[Resenha] As horas vermelhas

ashorasvermelhasSinopse:

Neste romance ferozmente imaginativo, o aborto é mais uma vez ilegal nos Estados Unidos, a fertilização in vitro é proibida e uma emenda constitucional concede direitos de vida, liberdade e propriedade a todos os embriões. Em uma pequena cidade pesqueira no Oregon, quatro mulheres muito diferentes vivem os dramas causados por essas novas imposições do governo enquanto levantam tradicionais questionamentos relacionados a maternidade, identidade e liberdade.

Fonte: Planeta

No ano passado, uma das minhas primeiras leituras foi O conto da aia, de Margaret Atwood. Parece simbólico que um ano depois eu tenha lido As horas vermelhas, que é anunciado como a distopia reprodutiva do século XXI. Atwood já havia me preparado para mergulhar em mais um livro do gênero, embora todo o reforço no estômago e no coração nunca seja suficiente.

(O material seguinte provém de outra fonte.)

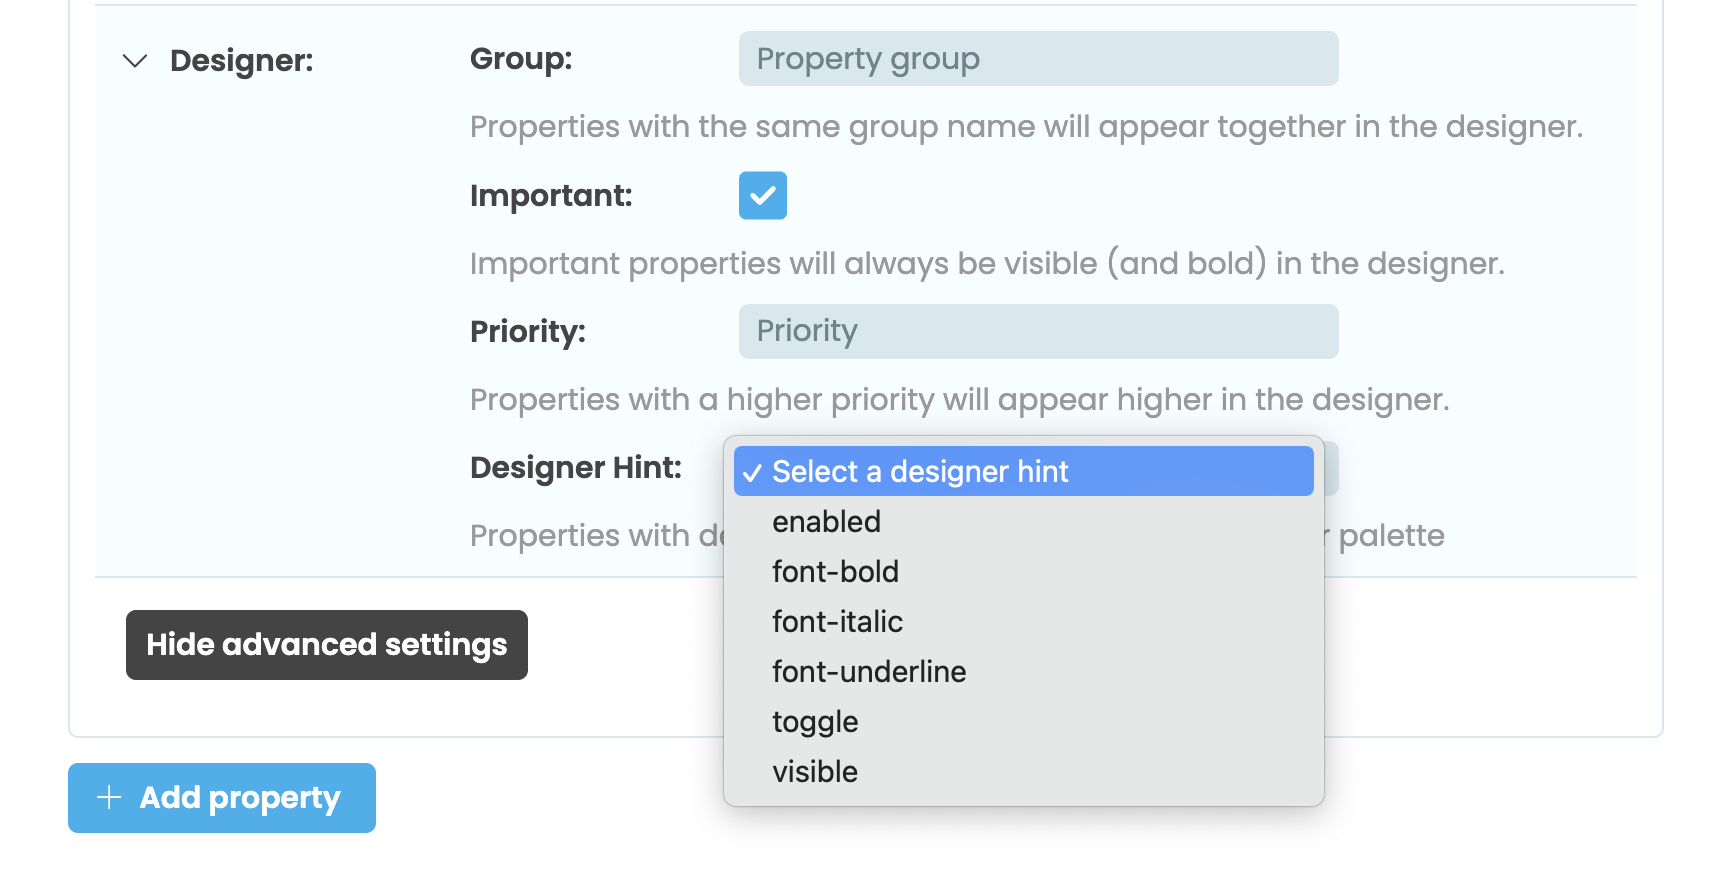Viewport: 1720px width, 874px height.
Task: Click the checkmark beside Select a designer hint
Action: point(754,473)
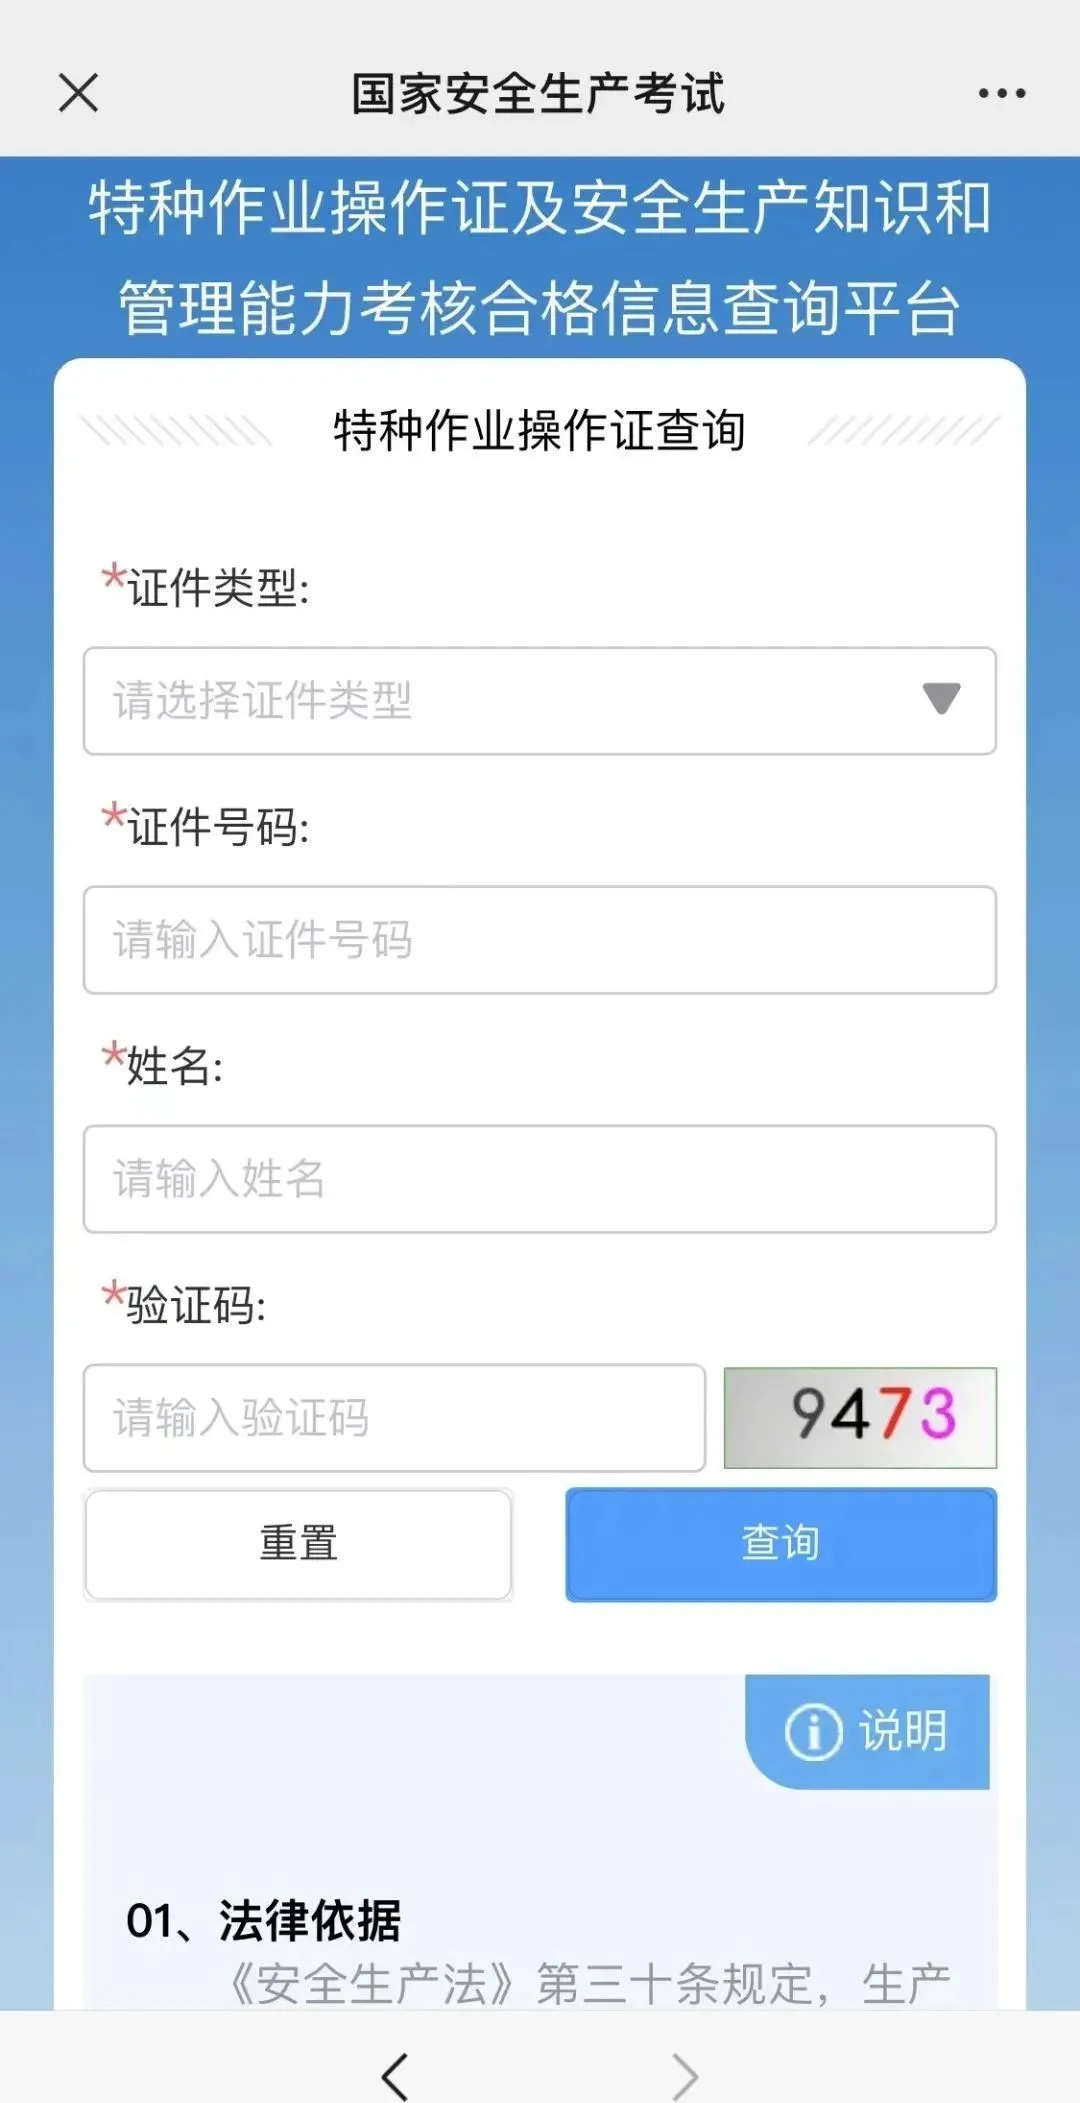Click the 验证码 input field
1080x2103 pixels.
[394, 1418]
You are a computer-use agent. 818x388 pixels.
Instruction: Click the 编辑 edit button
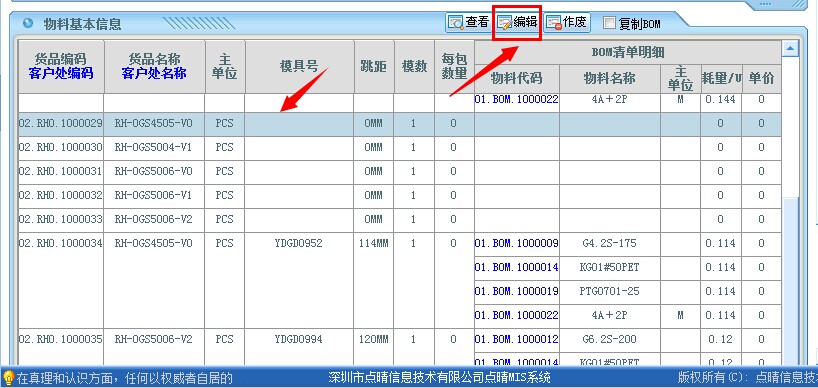[x=518, y=22]
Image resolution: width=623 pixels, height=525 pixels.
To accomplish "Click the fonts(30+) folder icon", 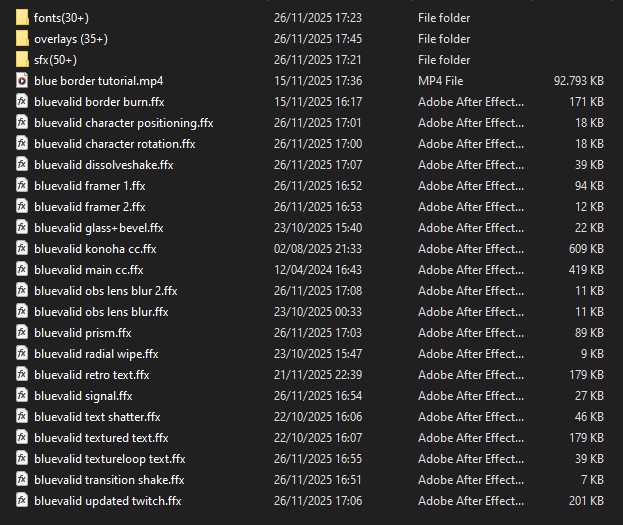I will (22, 17).
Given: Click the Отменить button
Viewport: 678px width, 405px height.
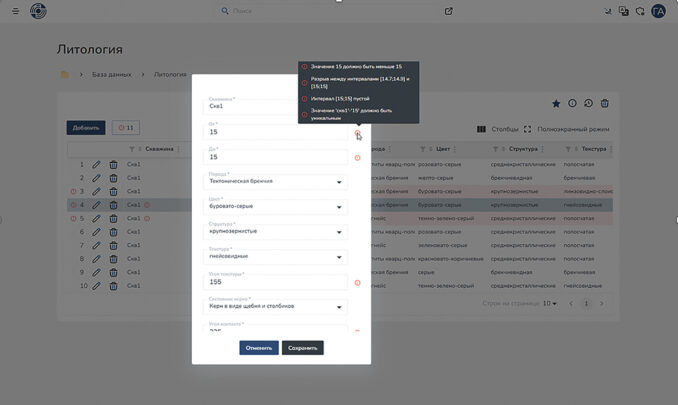Looking at the screenshot, I should tap(258, 348).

Mas chamar As horas vermelhas de distopia soa inapropriado, pois sua semelhança com a realidade é bem mais concreta do que em O conto da aia. A premissa do livro é que um congresso conservador tornou o aborto mais uma vez ilegal nos Estados Unidos – ou seja, a distopia deles é a nossa realidade. Além dessa medida, também foi proibida a fertilização in vitro e a adoção por pessoas solteiras. Uma mulher que tentar fazer um aborto é presa por tentativa de homicídio, inclusive as que vão até o Canadá para isso (se forem pegas, elas são devolvidas às autoridades estadunidenses, graças a um acordo chamado Muro Rosa).

Nesse contexto, Zumas conta a história de quatro mulheres que vivem em uma cidadezinha pesqueira no Oregon. Mattie é uma adolescente que está grávida e não queria estar; Ro é uma mulher solteira que deseja ter um filho; Gin ajuda as mulheres da cidade a fazerem abortos e tratamentos com ervas medicinais; e Susan é casada e tem dois filhos, mas uma vida muito frustrante. Os capítulos do livro intercalam o ponto de vista de cada uma delas. Suas histórias, as conexões entre elas e as relações com outras mulheres nos remetem a elementos do universo feminino e do lugar social da mulher. O preconceito contra mulheres fora do padrão, assim como a dita inveja feminina, estão presentes nessa história, embora também haja momentos significativos de sororidade.

Essa é uma leitura intensa. Cada uma das personagens vive conflitos complexos mas muito conhecidos para as leitoras, tornando fácil sentir empatia por elas. A narrativa introspectiva revela os pensamentos mais íntimos dessas mulheres, mas sem espaço para longas digressões – o que é simbólico de como estamos sempre seguindo com nossos planejamentos e tarefas, mesmo em meio às dificuldades.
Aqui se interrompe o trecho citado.